I think the best single-word, familiar synonym for “mammon” in this article is “comparison,” in the sense of “keeping up with the Joneses.”

“Do I need more/better status symbol stuff?”

“I want the best for my children, family, self, etc.”

But as the author explains, it is comparison beyond material. It includes power.

“Am I doing everything I can to get this promotion?”

“Have I not been ambitious enough?”

“Have I set boundaries and spoken my truth?”

And if, in comparison to wealth-lust, power-lust is subtle for you, then this kind of comparison is likely to be also:

“Is s/he more giving than I am? I need to up my game of giving…”

“I’m the one in this household who has worked the hardest to bring home the most.”

“I’m the one in this partnership who does all the house work.”

“I am the one in this extended family who hosts all the holidays.”

“I have sacrificed as much as my partner has, and deserve his/her reciprocity…”

“Don’t I get some points for that?”

And lastly, most perilous of all,…

“I’m a good person morally.”

“I follow God’s Commandments and my religion’s guidelines and practices…”

“Haven’t I done enough to earn God’s mercy, etc.?”

“I haven’t lied to others, my self, or God about all of my secrets that I have stuffed into my Shadow of shame…”

This obsession with comparison, achievement, superiority, etc. is deeply embedded in our culture, so contaminates every corner of our mind. Even what we think are praiseworthy notions, like self-improvement, are about this kind of comparison.

“Be better today than I was yesterday,” seems praiseworthy. But I do not agree. Eventually, even if we start out with all good intentions, self improvement leads to the expectation that others should be improving themselves also. “No, Neil, that’s not true. I am just focused on myself.” Perhaps for now. But I beg you to be honest with yourself.

For nearly all of us poisoned by this cultural mindset, we are honestly at a complete loss if we take away this goal of constant improvement. It’s as if we have no meaning or purpose in life if that is not it.

In closing, here are some quotes from the article; test your self-honesty with them, and perhaps plan a self-improvement goal to shed denial:

“’You cannot serve God and mammon’ (Luke 16:13). Mammon was the god of wealth, money, superficiality, and success.”

“Mammon becomes then a source of disorder because people allow it to make a claim on them that only God can make.”

“To participate in the reign of God, we have to stop counting. We have to stop weighing, measuring, and deserving in order to let love flow through us. The love of God can’t be doled out by any process whatsoever. We can’t earn it. We can’t lose it. As long as we stay in this world of earning and losing, we’ll live in perpetual resentment, envy, or climbing.”

“You cannot move around inside the world of Infinite Grace and Mercy, and at the same time be counting and measuring with your overly defensive and finite little mind.”
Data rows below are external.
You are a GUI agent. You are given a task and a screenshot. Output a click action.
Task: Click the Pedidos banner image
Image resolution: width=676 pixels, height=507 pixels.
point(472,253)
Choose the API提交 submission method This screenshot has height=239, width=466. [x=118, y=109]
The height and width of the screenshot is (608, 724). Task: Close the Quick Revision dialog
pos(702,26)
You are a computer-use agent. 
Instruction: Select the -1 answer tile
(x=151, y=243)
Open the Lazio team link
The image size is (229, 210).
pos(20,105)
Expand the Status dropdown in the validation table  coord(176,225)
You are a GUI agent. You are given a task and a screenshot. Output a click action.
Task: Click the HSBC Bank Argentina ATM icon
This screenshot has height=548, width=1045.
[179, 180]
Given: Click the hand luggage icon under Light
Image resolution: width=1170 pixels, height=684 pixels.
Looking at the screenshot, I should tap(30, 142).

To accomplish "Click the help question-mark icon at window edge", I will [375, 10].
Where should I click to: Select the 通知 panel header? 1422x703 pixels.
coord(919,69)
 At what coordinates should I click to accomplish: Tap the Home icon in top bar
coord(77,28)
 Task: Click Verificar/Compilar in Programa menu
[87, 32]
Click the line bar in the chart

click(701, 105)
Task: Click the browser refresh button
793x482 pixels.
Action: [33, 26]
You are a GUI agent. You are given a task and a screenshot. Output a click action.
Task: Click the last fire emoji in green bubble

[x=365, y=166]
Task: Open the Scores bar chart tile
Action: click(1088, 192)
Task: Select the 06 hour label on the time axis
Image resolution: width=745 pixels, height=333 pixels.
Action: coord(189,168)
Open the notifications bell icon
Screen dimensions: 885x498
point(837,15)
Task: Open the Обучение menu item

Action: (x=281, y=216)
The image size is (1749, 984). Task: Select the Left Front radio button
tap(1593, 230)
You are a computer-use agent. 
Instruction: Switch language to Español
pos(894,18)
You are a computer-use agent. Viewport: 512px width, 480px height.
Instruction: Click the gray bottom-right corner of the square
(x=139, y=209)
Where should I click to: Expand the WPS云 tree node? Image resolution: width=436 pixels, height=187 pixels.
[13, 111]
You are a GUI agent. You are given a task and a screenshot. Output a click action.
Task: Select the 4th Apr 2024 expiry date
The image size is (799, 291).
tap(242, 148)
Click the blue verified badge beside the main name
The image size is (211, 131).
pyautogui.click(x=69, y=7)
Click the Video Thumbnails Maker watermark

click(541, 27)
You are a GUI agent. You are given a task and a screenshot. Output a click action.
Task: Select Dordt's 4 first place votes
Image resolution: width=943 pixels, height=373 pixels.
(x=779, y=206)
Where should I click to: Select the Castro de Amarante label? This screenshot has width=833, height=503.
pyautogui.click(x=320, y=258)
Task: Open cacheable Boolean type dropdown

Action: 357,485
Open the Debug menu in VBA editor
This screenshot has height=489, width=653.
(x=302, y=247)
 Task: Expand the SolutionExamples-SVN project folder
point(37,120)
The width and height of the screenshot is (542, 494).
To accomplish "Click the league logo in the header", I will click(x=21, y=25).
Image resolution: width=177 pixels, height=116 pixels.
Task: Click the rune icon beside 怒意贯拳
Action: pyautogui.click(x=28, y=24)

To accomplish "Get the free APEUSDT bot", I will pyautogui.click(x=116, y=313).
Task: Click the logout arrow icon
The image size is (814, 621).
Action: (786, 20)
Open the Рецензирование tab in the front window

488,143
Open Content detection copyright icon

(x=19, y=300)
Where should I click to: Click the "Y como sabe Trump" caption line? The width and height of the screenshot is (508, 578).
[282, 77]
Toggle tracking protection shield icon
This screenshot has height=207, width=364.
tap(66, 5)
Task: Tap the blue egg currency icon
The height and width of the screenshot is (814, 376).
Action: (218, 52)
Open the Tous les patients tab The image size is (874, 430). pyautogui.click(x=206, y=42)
“The reign of God is a worldview of abundance. God lifts us up from a worldview of scarcity to infinity. God’s love is nothing less than infinite.”

Never, ever will our expectations of reciprocity satisfy us. There is absolutely universal evidence for this among every human being. If we hold anyone to the standard of performance achievement, even if it is our own self, we will be perpetually disappointed. Denial of that is death. You, I, and our enemies are loved infinitely, passionately, and with no conditions whatsoever; and we did not earn that.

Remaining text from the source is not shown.